Finding the right automation strategy
McMahon said automation represents another broad implementation challenge for IT teams because people often automate the wrong tasks or unimportant ones.
“You have to assess the use case and automate to defend against things going wrong or for increased efficiency,” he said.
IT teams also need to justify the ROI of time and energy of implementing and maintaining automation.
“Automation efforts fail because people realize that the work going into it isn’t worth the return or it’s too challenging to automate big tasks,” he said.
Survey respondents said that some of the most painful results of ineffective cloud deployments are more rote work due to lack of automation and more difficulty in updating software.
How to get workers and executives on the same page
Several findings in the report showed a disconnect between the two survey groups—decision makers and line-of business IT employees.
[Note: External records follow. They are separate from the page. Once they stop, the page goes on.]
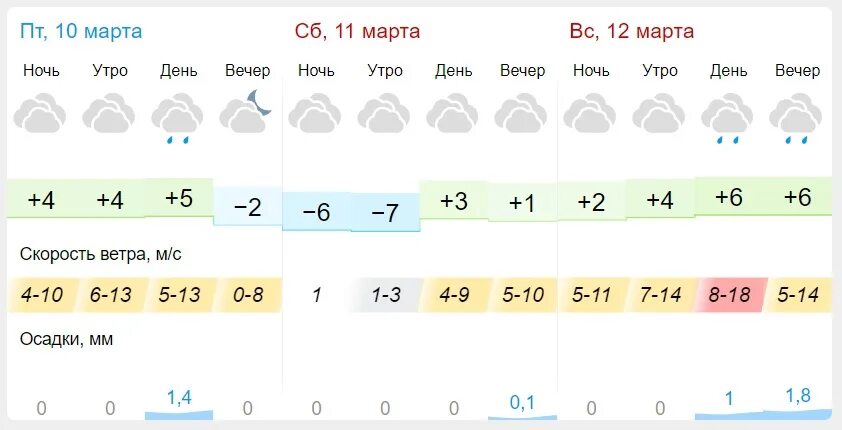Click the cloud icon for Sunday night
The height and width of the screenshot is (430, 842).
pos(590,113)
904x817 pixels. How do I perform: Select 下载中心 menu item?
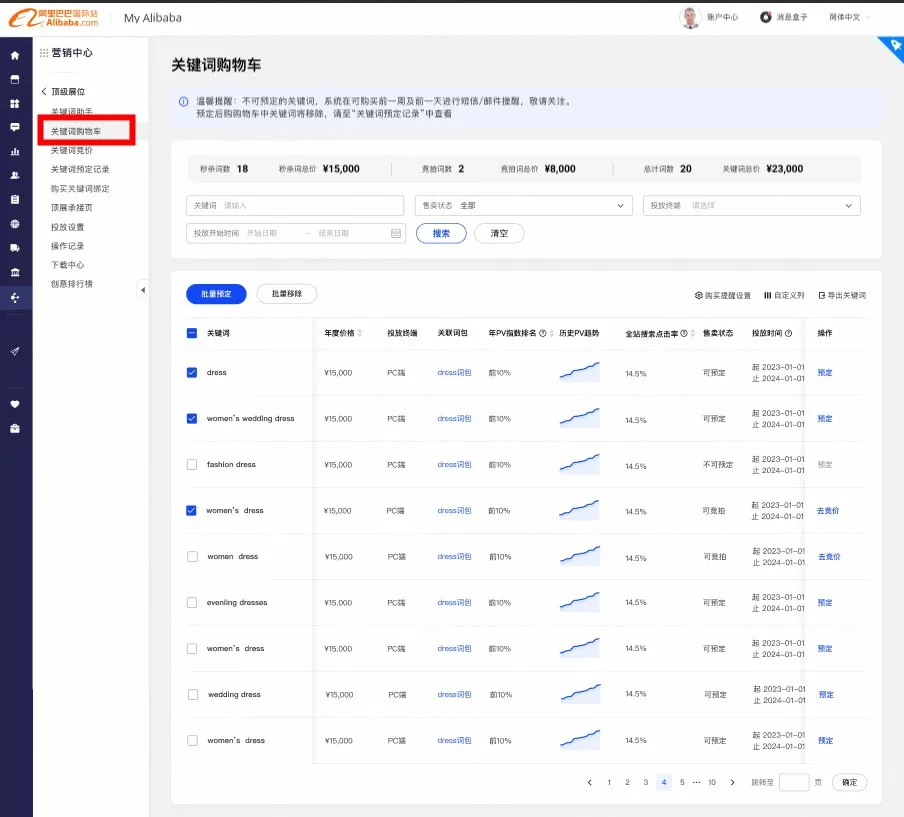68,265
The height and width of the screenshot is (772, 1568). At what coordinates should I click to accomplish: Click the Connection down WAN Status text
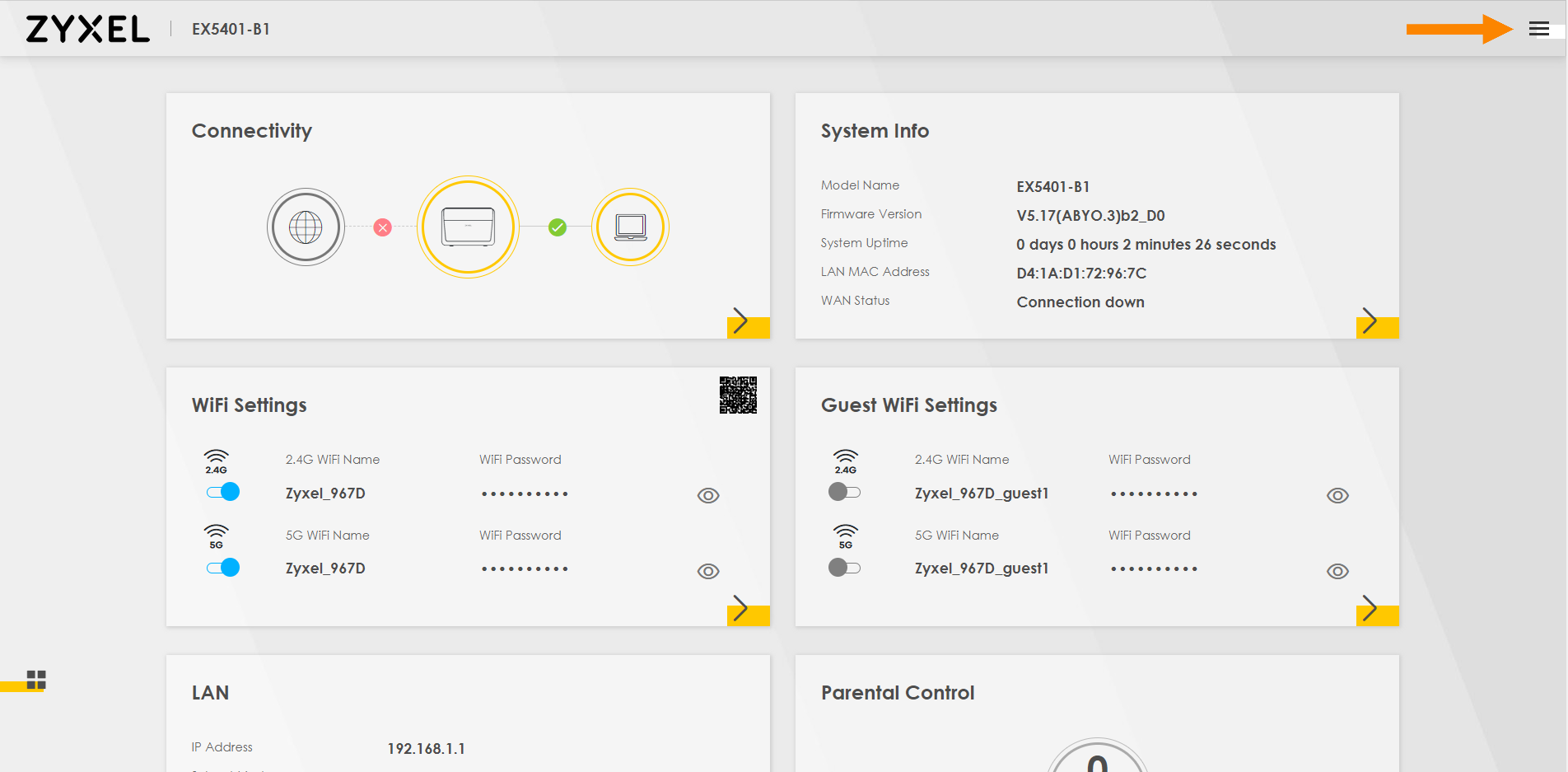pos(1080,302)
As with other surveys, the leadership team generally had a sunnier view of operations than the people doing the day-to-day work.
In the SPR survey, 47% of decision makers strongly agreed the pandemic accelerated their company’s evolution to full cloud maturity but only 29% of IT team members felt the same. As the report stated, this difference indicates a “disconnect between decision makers’ view of cloud maturity from the top versus frontline employee’s experience on the ground.”
IT team members listed outdated IT infrastructure, slow deployment and testing processes, and excessive bureaucracy as weakness that hinder cloud computing. DevOps practices and improved governance are two things that could improve those limitations.
The two groups also disagree on governance best practices. Fifty-three percent of decision makers said that establishing a central authority to define best practices was the best approach while only 18% of line-of-business employees thought that was a barrier to good governance.
McMahon also said that business leaders and IT team members need to have a shared understanding of goals from a business outcome process.
“That becomes the north star to make decisions as we go through the process of what to build and how to build it,” he said.
George Burns III said that cloud modernization is a conversation about finance and return on investment between IT leadership and business leaders.
“More non-IT leaders see the importance of digital business models after the initial impact of the pandemic, giving IT leaders an opportunity to leverage cost analysis to improve the cloud,” he said in comments about the report.
McMahon said that IT and business leaders should work together to make sure IT investments pay off sooner rather than later.